It is further argued that if the trial court was convinced that the verdict was excessive, it should have (1) ordered a remittitur and thereby avoided the necessity of a new trial or (2) ordered a new trial solely on the issue of damages. The practice of a trial court granting a new trial unless plaintiff remit the amount of the verdict deemed excessive is well established, 4 but we know of no rule which requires a trial court to adopt this practice in a particular case. There was no way here for the court to determine with any exactness the amount of excess in the verdict and it might well have concluded that it was preferable to submit the matter to a second jury rather than attempt to trim the verdict down to a reasonable amount.
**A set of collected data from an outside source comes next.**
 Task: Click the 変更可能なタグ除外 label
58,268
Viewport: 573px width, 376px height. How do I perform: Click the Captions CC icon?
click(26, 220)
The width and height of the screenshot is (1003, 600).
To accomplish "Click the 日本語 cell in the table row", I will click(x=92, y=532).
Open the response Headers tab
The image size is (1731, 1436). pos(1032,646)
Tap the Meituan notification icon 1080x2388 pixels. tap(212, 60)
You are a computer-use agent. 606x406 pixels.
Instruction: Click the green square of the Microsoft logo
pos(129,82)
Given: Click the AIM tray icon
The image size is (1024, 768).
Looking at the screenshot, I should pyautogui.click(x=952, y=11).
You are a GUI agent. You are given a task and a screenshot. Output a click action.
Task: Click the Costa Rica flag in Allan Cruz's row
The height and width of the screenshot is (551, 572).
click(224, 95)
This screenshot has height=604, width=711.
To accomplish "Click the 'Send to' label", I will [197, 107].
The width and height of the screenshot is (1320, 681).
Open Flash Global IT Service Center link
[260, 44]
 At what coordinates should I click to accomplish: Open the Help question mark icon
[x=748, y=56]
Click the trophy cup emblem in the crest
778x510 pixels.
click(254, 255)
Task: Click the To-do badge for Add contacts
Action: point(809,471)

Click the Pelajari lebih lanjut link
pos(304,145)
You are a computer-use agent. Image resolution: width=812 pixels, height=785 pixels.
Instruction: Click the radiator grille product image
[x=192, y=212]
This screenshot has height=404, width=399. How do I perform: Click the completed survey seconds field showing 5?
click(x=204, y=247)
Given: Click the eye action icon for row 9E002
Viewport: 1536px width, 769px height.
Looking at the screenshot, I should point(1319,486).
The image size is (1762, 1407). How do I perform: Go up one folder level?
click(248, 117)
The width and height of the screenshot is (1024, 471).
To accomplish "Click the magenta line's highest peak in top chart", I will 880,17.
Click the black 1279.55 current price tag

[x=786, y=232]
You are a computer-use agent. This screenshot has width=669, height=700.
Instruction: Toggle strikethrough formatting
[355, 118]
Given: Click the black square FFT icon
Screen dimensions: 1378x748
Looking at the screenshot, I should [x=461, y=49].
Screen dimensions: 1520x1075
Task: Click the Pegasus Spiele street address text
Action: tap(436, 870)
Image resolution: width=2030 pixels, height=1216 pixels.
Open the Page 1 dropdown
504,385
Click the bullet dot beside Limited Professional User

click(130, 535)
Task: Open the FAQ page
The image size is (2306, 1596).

With respect to point 2, the practice of limiting the issues in a new trial is confined to those cases where the issues are separate and distinct and where it can be said with confidence that certain of the issues have been fairly tried and determined; 5 but in tort cases, such as this, where the issue of liability and the issue of damages are so closely interwoven, rarely will it be feasible to limit the new trial to damages alone. 6

It is finally urged on this point that this Court should reinstate the first verdict and order such remittitur as it deems proper to remove the excess of the verdict. In the states there is an established practice of ordering a remittitur in appellate courts even in tort cases where the damages are unliquidated, 7 but in federal jurisdictions the practice seems to be limited to contract cases and the like where the excess amount of the verdict can be fairly well determined. 8 No case in a federal jurisdiction has been called to our attention where an appellate court undertook to cure by remittitur an excessive verdict rendered in a tort action for uniquidated damages.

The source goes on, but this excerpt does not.